Understanding domain walls as a model disordered elastic system
Domain walls provide a useful model system for the static and dynamic behavior of an elastic interface in a disordered medium. In such systems, the equilibrium static configuration is governed by the competition between elasticity, which tends to flatten the interface to minimize the energy costs, and disorder, which promotes wandering among pinning sites in the randomly varying potential energy landscape, leading to a characteristic roughness configuration. When driven by an external force, such an interface presents a complex dynamic response, with a thermally-activated, non-linear creep motion for subcritical forces, followed by a transition towards depinning, and finally linear flow at high driving forces. This statistical physics approach provides a general framework in which the behavior of systems as diverse as propagating fractures, wetting lines, burning fronts or surface growth can be described.

Ferroelectric domain walls as pinned elastic interfaces: (a) Progressive domain growth at the edge of a metallic electrode patterned on a thin ferroelectric film film. Schematic representation of (b) the complex dynamic response (c) self-affine roughness scaling in such systems.

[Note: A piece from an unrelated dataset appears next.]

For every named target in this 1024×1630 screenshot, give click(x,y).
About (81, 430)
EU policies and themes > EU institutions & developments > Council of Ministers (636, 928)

Although the equilibrium behavior of such interfaces is well understood, relatively little is known about out-of-equilibrium phenomena, such as ageing and thermal effects, or the role of a potentially complex internal structure. Studying the thermal evolution of the domain walls, we have shown a long term system memory of the initial configuration, governed by the disorder landscape. We have also demonstrated the individual strong pinning sites lead to a breakdown of the simple mono-affine roughness scaling of the domain wall configuration. At present, we are exploring environmental effects on the switching and growth of ferroelectric domains under a scanned probe microscopy tip.

In the presence of strong local variations of disorder, monoaffine roughness scaling breaks down, leading to locally higher displacements and roughness. Left: PFM image showing two ferroelectric domain walls. Right: local slopes along the walls.